普通に食事ができるのは幸せなことなんだな。
【いきなり食ったら普通吐くだろ】
【加護が働いているんじゃね】
【俺、もらい泣きしちまったよ】
「食いたかったら思うままに食え。それが幸せなら、寄生されることの対価だ。礼は要らない」
「ダンジョンで働いて、目一杯食って、やりたいことして、長生きしてやります」
【こんなの見たらノアフォロの入会者がますます増えるな】
【まあな】
【治療行為はうたってないけど。

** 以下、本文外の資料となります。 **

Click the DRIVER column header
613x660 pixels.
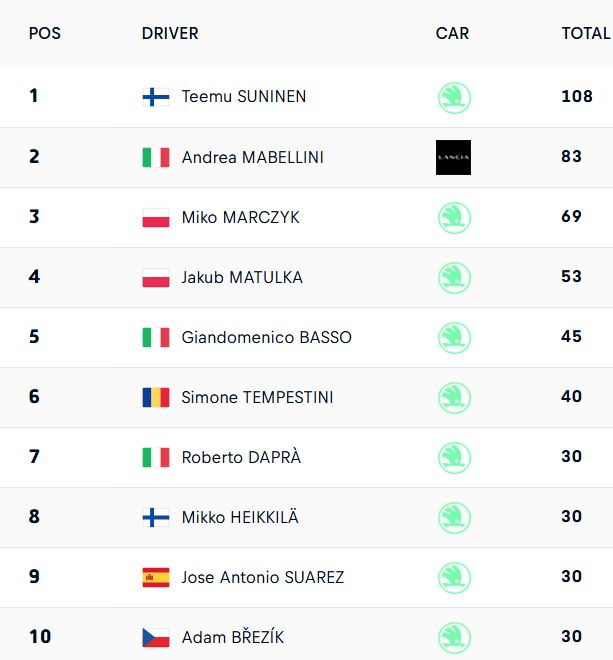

そういう事を言うと捕まるんだよな】
「治療じゃないぞ。人間は生きているだけで悪なんだ。長生きして悪を成すんだ」
【またへんなことを】
【おっさんの悪党論か】
【説明してみそ】
「人間は資源を浪費して、環境汚染して、野生動物を死に追いやるのだ。だから悪。長生きは悪。この瞬間も悪の手助けをしている」
【おっさんの価値観では悪は正義なんだよな】
【でも掃除とかしているのな】
「俺の手下が悪事を働くのはまだ我慢できる。しかし、他の人間が悪を働くのは我慢できない。環境汚染やめろ。野生動物を慈しめ」
【他人には善を求めるのな】
【環境汚染はおっさんなら辞めさせられる】
【グラトニーマテリアルで核廃棄物がどんだけ減ったか想像してみろ】
【だな、処分するに厄介なゴミが消える】
【おっさん、グラトニースライムの繁殖やれ】
「グラトニースライムの繁殖なんだけどどうする?」
「やりますとも」
ノアフォロの代表がそう言って胸を叩いた。
「私達もお手伝いします」
新メンバーもかなりやる気だ。
世界中のゴミが消えればいいな。
よし、ゴミ屋敷、抹消テロだ。
ゴミ屋敷に押し掛けて、ゴミをグラトニーに食わせて抹消しよう。
家主を説得できなければ、家主の子供親戚に訴える。
周りからやいのやいの言われれば、頷くしかないさ。
身寄りのない人は、コボルトとケットシーを送り込んで説得する。
ふはは、やってやるぞ。
俺じゃなくて、コボルトとケットシーとノアフォロがな。